[Stored items]
---
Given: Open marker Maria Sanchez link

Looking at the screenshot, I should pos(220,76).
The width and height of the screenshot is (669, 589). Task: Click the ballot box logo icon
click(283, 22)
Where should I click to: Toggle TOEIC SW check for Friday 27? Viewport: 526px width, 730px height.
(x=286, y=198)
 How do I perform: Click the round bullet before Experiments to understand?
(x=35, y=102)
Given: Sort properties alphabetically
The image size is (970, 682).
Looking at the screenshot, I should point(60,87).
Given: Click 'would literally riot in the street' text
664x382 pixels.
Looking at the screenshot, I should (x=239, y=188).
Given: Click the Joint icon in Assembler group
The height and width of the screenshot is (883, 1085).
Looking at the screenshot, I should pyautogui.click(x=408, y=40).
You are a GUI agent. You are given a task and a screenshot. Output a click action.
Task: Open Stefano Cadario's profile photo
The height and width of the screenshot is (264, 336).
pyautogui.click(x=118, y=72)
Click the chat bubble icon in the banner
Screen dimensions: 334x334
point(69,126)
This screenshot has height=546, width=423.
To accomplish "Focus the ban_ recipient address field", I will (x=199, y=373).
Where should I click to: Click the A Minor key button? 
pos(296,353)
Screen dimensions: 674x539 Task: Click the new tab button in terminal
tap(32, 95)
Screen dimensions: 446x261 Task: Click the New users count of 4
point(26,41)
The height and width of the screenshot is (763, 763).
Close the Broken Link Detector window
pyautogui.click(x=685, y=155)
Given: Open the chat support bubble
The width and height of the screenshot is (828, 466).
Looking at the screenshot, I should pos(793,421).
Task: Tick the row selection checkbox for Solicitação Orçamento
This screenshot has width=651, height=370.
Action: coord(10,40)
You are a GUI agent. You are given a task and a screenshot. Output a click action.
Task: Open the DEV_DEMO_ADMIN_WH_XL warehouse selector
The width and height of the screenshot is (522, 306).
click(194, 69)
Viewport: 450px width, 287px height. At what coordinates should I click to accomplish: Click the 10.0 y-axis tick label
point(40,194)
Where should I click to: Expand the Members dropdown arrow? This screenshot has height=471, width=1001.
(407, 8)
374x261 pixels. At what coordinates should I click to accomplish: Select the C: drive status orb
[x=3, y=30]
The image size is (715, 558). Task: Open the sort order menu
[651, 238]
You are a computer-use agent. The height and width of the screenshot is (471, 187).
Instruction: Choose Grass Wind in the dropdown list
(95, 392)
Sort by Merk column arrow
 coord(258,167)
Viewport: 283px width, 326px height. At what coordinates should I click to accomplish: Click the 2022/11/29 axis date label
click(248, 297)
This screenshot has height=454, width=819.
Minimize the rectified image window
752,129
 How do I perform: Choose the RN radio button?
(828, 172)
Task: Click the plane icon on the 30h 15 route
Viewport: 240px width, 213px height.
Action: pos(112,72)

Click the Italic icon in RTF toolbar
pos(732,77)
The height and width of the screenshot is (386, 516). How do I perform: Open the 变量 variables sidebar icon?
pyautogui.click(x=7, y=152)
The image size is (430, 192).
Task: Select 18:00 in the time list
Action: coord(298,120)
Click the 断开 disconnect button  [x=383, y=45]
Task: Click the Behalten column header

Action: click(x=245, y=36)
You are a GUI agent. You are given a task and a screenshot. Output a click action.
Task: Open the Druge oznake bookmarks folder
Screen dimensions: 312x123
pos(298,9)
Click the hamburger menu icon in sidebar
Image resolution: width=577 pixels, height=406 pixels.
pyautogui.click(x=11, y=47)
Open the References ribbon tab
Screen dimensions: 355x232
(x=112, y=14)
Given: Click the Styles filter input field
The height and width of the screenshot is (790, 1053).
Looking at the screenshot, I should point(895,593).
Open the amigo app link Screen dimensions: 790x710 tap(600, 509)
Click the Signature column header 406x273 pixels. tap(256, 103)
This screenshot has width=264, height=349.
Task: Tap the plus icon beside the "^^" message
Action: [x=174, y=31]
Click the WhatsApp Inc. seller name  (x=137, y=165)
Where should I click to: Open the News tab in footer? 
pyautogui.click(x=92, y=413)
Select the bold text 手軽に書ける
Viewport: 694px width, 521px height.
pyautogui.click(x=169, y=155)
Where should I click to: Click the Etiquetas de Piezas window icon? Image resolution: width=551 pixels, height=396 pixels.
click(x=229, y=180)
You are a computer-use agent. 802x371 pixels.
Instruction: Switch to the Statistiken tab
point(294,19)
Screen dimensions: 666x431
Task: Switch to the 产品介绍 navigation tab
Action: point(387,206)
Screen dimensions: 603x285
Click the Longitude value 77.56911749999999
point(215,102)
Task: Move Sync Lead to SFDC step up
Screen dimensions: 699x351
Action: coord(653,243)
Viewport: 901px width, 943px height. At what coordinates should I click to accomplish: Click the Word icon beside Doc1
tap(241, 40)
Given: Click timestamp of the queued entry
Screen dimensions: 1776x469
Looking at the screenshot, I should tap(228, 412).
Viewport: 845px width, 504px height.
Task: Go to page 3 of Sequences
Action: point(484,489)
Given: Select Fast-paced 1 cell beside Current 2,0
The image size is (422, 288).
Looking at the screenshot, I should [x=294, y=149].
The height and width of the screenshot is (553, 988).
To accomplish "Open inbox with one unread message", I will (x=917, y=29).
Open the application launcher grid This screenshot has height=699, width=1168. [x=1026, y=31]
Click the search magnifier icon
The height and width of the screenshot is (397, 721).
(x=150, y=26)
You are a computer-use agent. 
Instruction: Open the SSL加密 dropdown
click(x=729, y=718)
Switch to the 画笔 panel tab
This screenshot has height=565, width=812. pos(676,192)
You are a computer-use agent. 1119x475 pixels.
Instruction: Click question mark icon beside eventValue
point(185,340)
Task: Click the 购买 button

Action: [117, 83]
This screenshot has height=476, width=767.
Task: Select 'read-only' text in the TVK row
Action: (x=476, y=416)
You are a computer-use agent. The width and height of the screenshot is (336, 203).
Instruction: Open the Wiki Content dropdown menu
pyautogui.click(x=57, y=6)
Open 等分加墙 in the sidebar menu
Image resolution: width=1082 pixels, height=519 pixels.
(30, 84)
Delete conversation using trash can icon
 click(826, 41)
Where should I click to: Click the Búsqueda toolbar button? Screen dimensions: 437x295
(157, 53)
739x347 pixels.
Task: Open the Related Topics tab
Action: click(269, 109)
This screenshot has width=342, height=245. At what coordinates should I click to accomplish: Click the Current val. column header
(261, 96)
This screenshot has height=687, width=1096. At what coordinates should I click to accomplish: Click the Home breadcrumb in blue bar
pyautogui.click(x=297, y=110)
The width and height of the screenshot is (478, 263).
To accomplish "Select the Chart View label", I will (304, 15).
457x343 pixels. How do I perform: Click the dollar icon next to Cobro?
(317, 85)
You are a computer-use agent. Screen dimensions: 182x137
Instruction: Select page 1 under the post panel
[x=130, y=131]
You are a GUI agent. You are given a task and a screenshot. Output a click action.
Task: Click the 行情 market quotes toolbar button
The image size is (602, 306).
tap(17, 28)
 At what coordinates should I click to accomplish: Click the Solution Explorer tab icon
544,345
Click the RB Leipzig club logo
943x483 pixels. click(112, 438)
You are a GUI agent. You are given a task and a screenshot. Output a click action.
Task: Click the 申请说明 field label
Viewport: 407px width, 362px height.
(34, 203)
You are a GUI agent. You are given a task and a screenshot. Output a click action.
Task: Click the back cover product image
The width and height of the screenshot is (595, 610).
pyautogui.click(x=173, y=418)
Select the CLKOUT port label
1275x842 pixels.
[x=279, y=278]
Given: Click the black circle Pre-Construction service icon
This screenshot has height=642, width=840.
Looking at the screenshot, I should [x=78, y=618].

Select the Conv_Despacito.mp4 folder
---
▸ AIM OF THE TASK:
Could you reproduce, exactly, every line above from the line with "Given: Click 'would" to the line with "Given: Click the Joint", and no other line? Both ends count.

▸ REPLY:
Given: Click 'would literally riot in the street' text
664x382 pixels.
Looking at the screenshot, I should (x=239, y=188).
Given: Click the Joint icon in Assembler group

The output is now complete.